Use these controls to locate certificates you would like to include in an upgrade job. Select “All” or specific collections of devices by using the checkboxes along the left side of the list.
Then click “Initiate Job” to bring up the job submission pop-up.
In the Submit Job Popup, do the following steps to submit a job:
- Give the job a name
- [optional] If desired, filter the visible list using the filter option in the upper right corner.
- Select 1 or more certificates to create in the job.
- Pick a start time to begin the job. The default start time is “now”.
- Review your selections and click “Submit” to activate the job.
After submitting the job, the UI will change to the “Certificates Job” subtab.
Reviewing Job Status from Certificate Jobs Subtab
The “Certificate Jobs” subtab gives you a view of pending, active (i.e., currently running or scheduled to be run) and completed certificate jobs. The view provides a summary of the status or results for each job with colors indicating how many devices succeeded or failed in each of the four steps for a certificate job.
The colors represent the status of certificate job items as they progress through the four key steps. Status indicators are as follows:
- Light Gray indicates the percentage of job items that have yet to begin this step.
- Darker Gray indicates the percentage of job items that are in-progress on this step.
- Green indicates the percentage of job items that have successfully completed this step.

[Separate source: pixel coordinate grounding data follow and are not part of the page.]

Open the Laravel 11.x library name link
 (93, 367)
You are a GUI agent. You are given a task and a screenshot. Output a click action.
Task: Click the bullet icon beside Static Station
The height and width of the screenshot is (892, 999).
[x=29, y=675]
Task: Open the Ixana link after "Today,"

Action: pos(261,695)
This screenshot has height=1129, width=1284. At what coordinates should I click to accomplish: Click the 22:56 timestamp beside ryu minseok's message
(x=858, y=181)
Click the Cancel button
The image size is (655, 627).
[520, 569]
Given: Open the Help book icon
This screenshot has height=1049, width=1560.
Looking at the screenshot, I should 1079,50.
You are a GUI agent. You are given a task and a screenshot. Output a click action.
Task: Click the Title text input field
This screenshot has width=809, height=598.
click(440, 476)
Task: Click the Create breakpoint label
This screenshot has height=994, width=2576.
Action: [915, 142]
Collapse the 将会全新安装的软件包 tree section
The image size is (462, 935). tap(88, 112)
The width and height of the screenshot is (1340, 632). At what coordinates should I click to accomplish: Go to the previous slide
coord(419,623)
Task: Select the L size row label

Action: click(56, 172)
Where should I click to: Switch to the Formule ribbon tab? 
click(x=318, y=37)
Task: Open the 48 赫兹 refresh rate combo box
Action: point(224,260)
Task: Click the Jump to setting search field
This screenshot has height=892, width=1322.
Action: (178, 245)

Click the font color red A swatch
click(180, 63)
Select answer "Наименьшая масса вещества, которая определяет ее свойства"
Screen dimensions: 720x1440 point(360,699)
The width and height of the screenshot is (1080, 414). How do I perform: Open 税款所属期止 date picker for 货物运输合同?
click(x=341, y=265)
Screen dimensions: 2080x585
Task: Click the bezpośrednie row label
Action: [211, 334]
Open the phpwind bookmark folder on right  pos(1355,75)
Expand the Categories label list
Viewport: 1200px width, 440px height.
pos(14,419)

- Yellow indicates the percentage of job items that could not REVOKE the old certificate. This is only considered a “Warning” as the device associated has successfully installed the new certificate.
- /Striped Gray/ indicates the percentage of devices where, after successfully installing the new certificate, the REVOKE step was unnecessary either because REVOKE was not supported for the old certificate or there was not a previous certificate to revoke.
- Orange indicates the percentage of job items that failed to complete either generating a CSR from the device or installing the certificate. This could be due to device credentials or other issues associated with the device.
- Red indicates the percentage of devices that failed to generate a certificate. This is most often due to the CA rejecting the request.
Actions that are possible on the jobs list:
- sorting - The jobs list can be sorted by scheduled date, completion date, job name or user who created the job. The order of the sort can be toggled from ascending to descending and back using the control to the right of the selector.
- filtering - The displayed list can be limited to just “active” jobs, “closed” jobs, or “all” jobs.
- exporting - The list of certificate jobs can be exported to a CSV file.
- paginating - For efficiency reasons, the system shows a limited number of jobs at one time. Controls will appear if the list of jobs exceeds the number in the pagination control. The number of jobs listed in the display can be expanded to up to 100 jobs in the view.
- halting - any active job can be halted by an administrator from this summary list by clicking on the “Stop” icon.
To see the detailed list of job items associated with a job, simply click anywhere on the row for that job in the Certificate Jobs list view.
Detailed Jobs View
In the Certificate Job detailed view, each job item is listed along with the status of the individual item, device and the associated certificate profile being used. Status for the job item is indicated as a progress bar through each phase of the process as well as a color & icon to indicate status.